MIAMI — A Miami man pleaded guilty on Tuesday for his role in a multimillion-dollar international bribery and money laundering scheme involving his father, who was a former Ecuadorian government official.
The U.S. Department of Justice said in a Wednesday press release that John Christopher Polit, a 43-year-old former banker, laundered bribe proceeds paid for the benefit of his father Carlos Ramon Polit Faggioni, the former Comptroller General of Ecuador, through the U.S. financial system and into various South Florida investments.
John Polit pleaded guilty to one count of conspiracy to commit money laundering and is scheduled to be sentenced on Jan. 30 and faces a maximum penalty of 10 years in prison. A federal district judge will determine any sentence after considering the U.S. Sentencing Guidelines and other statutory factors.

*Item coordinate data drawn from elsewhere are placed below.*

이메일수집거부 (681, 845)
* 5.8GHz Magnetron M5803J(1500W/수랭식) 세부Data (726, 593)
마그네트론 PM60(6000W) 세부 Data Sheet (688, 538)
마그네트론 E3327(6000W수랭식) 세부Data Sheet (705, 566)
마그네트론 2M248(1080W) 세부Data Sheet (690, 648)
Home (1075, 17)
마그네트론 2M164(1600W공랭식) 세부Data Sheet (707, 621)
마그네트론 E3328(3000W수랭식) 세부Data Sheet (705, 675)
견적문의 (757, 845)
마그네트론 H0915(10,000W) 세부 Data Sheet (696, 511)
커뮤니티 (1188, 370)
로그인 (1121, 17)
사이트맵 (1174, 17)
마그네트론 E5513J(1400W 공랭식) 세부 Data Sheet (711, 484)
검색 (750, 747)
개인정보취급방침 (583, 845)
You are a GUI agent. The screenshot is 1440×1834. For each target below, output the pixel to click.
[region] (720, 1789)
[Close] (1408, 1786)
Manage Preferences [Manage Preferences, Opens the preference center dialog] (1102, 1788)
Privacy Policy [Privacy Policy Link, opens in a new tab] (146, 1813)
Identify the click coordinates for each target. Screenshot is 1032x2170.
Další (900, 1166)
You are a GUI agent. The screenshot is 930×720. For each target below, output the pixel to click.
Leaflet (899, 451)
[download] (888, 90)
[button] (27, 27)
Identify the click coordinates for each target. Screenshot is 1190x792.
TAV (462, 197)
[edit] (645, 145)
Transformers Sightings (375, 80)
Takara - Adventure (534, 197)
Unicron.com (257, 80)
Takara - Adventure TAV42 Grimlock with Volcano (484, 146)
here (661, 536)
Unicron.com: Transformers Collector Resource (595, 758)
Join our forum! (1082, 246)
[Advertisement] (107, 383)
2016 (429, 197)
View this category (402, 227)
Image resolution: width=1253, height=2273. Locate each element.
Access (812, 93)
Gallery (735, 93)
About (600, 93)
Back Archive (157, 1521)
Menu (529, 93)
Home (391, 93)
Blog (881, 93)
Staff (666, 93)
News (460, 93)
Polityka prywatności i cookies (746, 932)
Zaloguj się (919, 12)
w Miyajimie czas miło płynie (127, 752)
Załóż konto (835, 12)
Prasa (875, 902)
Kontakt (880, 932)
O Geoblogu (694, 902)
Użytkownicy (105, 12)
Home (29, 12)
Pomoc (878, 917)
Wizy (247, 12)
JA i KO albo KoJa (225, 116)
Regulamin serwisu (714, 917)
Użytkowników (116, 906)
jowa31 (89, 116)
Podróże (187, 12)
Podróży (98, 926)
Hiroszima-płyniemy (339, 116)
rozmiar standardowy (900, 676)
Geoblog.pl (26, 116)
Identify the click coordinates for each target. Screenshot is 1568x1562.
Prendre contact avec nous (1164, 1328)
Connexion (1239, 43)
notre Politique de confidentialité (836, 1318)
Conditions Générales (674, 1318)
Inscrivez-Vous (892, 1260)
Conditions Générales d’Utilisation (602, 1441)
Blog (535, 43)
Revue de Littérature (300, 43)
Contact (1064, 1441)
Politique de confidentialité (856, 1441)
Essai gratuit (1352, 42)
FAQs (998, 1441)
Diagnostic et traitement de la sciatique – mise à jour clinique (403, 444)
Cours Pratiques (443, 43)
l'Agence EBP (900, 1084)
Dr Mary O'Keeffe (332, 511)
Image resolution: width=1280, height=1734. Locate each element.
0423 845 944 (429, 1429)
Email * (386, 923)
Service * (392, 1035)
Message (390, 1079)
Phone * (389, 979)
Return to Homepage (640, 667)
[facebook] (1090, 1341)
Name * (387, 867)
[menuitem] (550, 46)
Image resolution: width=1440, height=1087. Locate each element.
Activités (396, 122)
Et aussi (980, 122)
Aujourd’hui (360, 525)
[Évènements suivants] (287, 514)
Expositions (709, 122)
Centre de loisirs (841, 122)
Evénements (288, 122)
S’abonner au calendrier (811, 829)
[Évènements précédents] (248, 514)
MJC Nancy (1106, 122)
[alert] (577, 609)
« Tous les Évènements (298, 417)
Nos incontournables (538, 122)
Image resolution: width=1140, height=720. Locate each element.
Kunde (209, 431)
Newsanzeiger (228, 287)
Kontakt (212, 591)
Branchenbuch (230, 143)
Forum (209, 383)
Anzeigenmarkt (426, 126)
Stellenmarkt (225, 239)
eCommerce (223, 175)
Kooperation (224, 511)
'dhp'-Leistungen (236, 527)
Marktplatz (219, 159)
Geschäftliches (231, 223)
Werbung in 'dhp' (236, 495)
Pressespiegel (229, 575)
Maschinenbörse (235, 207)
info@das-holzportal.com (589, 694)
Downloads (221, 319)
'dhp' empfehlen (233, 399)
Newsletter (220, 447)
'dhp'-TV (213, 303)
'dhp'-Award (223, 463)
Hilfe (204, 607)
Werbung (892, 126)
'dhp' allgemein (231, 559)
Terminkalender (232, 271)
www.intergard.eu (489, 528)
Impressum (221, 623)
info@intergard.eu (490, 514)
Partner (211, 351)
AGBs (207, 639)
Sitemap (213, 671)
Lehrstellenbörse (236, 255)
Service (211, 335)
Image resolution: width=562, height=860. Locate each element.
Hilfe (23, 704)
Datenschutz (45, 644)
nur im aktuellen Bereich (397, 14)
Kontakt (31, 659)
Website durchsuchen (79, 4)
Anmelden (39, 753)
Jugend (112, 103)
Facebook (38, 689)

According to federal court documents, Carlos Polit solicited and received bribes from Odebrech S.A., a Brazil-based construction conglomerate, in exchange for using his official position to remove and not impose fines to benefit the company and its business in Ecuador. Additionally, Carlos Polit received a bribe from an Ecuadorian businessman in 2015 in exchange for assisting him and his company in connection with certain contracts from Ecuador’s state-owned insurance company.
Between 2010 and 2018, John Polit “helped his father launder these bribe proceeds” and then caused the bribes to “disappear” by layering the transactions through Panamanian accounts of intermediary companies and using Florida companies registered in the names of certain associates, federal prosecutors said.
Prosecutors added that John Polit would then use the laundered funds from his father’s scheme to “purchase and renovate real estate in South Florida and elsewhere and to purchase restaurants, a dry cleaner, and other businesses.”
His father Carlos Polit was sentenced to 10 years in prison on Oct. 1 after his April trial conviction. Meanwhile, Odebrecht S.A. pleaded guilty in December 2016 to conspiring to violate the anti-bribery provisions of the Foreign Corrupt Practices Act (FCPA) in connection with a broader scheme to pay nearly $800 million in bribes to public officials in 12 countries, including Ecuador.